Brock D. Spack (born January 5, 1962) is an American football coach.  He is the head football coach at Illinois State University, position he has held since December 2008. Previously, he was the defensive coordinator at Purdue University under Joe Tiller.

College career
Spack played linebacker at Purdue from 1980 to 1983, earning first-team All-Big Ten and honorable mention All-America honors as a sophomore.
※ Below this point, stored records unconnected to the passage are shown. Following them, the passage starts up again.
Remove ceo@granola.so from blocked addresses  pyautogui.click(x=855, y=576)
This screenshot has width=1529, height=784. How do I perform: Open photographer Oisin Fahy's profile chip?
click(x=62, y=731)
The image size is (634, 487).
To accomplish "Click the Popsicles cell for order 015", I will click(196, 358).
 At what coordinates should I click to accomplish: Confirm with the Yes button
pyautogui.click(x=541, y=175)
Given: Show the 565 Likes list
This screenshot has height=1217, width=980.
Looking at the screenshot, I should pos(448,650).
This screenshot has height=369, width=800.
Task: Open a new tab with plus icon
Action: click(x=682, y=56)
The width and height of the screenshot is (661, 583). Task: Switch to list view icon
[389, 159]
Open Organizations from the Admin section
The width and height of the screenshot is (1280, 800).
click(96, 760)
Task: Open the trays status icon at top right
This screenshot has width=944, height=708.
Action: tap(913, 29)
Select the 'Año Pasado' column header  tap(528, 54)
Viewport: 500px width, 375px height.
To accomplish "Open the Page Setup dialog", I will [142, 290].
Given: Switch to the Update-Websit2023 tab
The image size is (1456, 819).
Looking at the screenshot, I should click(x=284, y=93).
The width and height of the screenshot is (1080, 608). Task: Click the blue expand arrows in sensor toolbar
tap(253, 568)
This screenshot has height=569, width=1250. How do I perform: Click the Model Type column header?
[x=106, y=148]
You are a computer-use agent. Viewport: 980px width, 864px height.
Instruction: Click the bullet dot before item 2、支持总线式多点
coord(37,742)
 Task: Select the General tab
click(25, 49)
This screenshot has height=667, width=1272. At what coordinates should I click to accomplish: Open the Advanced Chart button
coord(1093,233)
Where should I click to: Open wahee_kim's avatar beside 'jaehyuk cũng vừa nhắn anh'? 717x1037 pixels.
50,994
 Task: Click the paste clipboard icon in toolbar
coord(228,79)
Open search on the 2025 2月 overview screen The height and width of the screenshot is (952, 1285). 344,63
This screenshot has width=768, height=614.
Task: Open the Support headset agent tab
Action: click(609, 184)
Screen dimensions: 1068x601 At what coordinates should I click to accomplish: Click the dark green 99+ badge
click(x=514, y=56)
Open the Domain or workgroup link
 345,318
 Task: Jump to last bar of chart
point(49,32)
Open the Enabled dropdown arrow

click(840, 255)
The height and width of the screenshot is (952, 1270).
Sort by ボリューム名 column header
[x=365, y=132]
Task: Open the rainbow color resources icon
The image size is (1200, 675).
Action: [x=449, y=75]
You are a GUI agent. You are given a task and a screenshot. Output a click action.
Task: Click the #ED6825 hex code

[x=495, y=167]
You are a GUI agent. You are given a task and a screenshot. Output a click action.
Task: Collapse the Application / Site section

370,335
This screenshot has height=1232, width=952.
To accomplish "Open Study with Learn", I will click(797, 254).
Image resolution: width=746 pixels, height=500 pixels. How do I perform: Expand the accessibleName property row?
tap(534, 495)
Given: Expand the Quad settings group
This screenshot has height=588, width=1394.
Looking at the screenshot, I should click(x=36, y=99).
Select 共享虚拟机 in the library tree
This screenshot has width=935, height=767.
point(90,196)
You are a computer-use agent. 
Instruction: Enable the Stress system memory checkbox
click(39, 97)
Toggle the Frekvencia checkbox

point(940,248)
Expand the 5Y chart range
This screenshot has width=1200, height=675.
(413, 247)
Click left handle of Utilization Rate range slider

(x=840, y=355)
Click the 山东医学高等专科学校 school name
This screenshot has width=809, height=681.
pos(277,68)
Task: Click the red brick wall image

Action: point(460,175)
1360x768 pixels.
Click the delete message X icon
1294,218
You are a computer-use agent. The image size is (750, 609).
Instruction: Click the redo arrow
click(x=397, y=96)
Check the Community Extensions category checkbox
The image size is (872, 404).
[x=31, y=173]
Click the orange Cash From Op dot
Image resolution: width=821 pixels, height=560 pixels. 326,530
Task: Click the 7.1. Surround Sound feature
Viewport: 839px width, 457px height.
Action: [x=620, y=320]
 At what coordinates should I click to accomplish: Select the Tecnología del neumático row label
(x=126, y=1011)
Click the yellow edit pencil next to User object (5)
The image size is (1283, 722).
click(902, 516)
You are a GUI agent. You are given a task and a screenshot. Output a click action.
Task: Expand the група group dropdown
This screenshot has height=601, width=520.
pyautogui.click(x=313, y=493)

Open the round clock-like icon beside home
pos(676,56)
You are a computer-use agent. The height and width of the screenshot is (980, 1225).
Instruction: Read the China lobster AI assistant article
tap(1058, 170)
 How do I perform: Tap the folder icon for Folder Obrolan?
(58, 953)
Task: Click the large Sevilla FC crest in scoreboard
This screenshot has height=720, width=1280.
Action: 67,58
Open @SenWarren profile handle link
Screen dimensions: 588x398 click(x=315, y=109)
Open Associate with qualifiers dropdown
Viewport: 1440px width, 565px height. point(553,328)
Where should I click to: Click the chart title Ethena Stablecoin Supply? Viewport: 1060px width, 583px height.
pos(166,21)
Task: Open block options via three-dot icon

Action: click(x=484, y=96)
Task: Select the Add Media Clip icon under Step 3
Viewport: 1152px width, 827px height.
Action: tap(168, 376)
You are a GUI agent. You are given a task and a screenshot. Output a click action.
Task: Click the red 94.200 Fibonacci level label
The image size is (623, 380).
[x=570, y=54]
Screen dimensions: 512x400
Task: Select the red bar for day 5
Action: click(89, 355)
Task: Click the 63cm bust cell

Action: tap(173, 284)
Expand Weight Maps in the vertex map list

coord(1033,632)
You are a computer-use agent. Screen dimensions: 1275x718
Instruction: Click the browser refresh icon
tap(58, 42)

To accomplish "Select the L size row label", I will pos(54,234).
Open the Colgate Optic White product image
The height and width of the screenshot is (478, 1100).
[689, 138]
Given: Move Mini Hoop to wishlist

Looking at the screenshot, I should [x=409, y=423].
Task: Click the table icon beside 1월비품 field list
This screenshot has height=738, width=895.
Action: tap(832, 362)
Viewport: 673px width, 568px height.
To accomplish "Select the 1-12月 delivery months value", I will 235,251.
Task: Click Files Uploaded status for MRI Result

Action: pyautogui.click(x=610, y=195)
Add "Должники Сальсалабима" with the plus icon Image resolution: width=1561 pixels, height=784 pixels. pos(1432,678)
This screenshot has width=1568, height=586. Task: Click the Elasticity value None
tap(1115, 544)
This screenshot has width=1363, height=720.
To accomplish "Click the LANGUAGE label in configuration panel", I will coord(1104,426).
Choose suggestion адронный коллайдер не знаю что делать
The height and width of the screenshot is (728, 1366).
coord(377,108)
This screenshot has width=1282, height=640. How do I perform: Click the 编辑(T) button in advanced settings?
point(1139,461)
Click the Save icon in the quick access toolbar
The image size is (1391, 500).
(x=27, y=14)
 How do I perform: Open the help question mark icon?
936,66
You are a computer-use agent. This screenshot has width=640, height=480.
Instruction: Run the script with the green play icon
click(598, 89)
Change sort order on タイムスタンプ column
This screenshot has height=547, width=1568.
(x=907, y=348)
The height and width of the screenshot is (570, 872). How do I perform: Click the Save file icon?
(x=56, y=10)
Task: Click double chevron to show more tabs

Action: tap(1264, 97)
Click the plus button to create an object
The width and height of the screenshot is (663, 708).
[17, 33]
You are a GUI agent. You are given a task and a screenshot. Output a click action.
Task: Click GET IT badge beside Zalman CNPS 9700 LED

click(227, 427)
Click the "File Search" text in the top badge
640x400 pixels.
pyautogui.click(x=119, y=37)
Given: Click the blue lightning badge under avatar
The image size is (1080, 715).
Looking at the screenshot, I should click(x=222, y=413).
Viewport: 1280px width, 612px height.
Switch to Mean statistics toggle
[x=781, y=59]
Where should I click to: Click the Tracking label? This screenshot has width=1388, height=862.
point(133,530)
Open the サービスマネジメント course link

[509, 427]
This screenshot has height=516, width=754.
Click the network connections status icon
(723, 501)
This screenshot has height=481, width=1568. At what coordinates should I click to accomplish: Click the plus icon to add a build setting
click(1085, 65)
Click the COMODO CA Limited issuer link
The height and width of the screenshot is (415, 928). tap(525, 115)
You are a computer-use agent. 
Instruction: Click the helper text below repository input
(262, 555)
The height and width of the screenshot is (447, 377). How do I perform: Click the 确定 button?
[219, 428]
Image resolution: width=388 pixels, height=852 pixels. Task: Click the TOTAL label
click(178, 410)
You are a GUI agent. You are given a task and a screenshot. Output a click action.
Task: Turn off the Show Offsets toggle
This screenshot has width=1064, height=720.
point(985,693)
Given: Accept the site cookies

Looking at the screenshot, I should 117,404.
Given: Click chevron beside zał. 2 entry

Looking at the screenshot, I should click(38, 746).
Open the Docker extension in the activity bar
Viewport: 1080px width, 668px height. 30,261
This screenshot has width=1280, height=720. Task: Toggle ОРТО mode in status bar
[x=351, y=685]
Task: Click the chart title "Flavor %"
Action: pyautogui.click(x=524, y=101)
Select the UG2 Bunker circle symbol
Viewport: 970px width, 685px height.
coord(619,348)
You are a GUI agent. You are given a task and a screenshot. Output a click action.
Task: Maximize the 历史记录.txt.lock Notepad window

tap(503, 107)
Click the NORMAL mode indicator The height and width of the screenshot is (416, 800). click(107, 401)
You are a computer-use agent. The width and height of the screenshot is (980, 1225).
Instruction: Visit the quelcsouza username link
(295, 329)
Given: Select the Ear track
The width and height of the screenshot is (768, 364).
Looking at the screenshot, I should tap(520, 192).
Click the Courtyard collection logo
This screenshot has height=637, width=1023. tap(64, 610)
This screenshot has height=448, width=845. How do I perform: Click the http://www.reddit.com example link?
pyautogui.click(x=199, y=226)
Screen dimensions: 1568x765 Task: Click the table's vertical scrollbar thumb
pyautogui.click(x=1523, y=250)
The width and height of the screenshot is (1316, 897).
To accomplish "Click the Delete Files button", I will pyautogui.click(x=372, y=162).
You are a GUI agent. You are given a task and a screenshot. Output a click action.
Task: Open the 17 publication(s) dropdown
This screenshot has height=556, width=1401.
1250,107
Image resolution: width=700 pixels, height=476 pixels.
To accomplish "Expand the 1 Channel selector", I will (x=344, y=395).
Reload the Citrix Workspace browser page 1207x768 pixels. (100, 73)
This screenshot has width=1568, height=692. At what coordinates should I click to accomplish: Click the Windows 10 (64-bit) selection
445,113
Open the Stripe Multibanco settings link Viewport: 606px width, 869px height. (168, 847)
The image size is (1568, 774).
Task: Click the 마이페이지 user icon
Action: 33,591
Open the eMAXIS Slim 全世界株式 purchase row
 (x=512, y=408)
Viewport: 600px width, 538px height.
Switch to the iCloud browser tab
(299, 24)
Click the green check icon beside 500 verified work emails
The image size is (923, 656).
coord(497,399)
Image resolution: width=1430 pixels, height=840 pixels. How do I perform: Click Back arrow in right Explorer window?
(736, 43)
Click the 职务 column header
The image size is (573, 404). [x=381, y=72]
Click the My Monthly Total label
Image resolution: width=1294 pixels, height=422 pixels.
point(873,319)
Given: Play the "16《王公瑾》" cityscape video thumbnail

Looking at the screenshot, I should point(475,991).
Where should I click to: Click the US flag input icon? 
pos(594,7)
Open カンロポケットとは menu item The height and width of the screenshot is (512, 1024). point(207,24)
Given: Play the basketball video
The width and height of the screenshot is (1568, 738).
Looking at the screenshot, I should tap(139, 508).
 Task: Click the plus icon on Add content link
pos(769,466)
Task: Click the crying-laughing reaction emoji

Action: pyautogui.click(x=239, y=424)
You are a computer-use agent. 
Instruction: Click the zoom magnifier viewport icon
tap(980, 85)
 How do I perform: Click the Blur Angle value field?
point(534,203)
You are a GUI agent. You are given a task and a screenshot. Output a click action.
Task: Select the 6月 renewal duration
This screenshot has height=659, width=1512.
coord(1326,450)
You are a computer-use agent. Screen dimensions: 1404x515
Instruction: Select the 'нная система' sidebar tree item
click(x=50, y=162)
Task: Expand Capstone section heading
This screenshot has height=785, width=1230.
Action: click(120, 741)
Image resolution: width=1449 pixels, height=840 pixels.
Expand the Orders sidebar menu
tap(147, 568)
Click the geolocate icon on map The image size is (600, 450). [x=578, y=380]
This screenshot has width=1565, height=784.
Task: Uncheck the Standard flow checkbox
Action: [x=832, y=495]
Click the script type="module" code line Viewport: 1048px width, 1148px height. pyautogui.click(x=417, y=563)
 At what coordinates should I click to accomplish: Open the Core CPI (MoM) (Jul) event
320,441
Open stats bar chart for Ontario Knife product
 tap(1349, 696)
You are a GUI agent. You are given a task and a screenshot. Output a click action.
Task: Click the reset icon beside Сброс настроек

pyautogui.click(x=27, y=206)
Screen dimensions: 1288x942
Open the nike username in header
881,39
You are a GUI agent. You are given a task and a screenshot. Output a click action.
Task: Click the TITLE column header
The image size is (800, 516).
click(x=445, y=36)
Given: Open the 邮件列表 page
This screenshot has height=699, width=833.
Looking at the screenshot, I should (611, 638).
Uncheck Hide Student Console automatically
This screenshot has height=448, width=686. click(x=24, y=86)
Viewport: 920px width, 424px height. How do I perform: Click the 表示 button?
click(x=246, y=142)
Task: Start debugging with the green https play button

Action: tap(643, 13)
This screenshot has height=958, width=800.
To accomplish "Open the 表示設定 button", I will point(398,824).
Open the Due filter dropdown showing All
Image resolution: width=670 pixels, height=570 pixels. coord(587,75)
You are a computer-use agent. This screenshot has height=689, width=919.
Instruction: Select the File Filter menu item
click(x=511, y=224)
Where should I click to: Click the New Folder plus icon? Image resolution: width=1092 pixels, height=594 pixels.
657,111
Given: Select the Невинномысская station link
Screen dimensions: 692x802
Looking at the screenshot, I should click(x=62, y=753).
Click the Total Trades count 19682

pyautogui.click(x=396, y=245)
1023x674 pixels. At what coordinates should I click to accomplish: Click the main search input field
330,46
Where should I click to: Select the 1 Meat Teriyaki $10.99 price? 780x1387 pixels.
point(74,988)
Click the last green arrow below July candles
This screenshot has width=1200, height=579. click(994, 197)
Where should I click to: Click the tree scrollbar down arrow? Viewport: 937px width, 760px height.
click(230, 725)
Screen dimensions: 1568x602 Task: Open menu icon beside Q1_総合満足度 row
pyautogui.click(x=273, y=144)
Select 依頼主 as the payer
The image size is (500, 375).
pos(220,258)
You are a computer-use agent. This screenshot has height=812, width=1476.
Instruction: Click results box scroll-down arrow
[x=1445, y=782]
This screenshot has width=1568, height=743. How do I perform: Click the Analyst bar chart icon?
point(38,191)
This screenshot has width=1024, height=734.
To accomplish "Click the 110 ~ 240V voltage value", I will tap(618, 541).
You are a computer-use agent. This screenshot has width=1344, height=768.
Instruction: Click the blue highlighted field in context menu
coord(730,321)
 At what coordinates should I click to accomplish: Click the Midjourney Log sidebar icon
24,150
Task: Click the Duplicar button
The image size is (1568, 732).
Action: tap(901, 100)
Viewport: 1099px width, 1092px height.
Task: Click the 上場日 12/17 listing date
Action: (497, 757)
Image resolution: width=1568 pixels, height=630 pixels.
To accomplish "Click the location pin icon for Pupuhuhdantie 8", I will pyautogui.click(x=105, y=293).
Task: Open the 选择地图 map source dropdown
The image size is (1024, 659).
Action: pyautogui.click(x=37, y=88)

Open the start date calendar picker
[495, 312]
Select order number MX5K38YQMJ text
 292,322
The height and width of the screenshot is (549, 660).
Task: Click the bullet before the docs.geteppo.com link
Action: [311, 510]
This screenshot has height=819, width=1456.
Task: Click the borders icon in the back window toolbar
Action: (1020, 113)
He was a three-year starter and currently ranks fifth on the Boilermakers' career tackles list with 384. He graduated from Purdue in 1984 with a bachelor's degree in social studies and earned a master's degree in physical education from Eastern Illinois University in 1990.

Coaching career
After graduation, he was a graduate assistant in football at Purdue for the 1984 & 1985 seasons, where he worked with Joe Tiller (defensive coordinator) and Jim Colletto (offensive coordinator) under head coach Leon Burtnett.  When Jim Colletto was hired to replace Fred Akers after the 1990 season, he retained Brock as a defensive coach from 1991–1994.  For the 1995 season, Joe Tiller hired Brock Spack as defensive coordinator at Wyoming, where he coached two seasons before following Joe Tiller to Purdue in 1997 and remained defensive coordinator until 2008.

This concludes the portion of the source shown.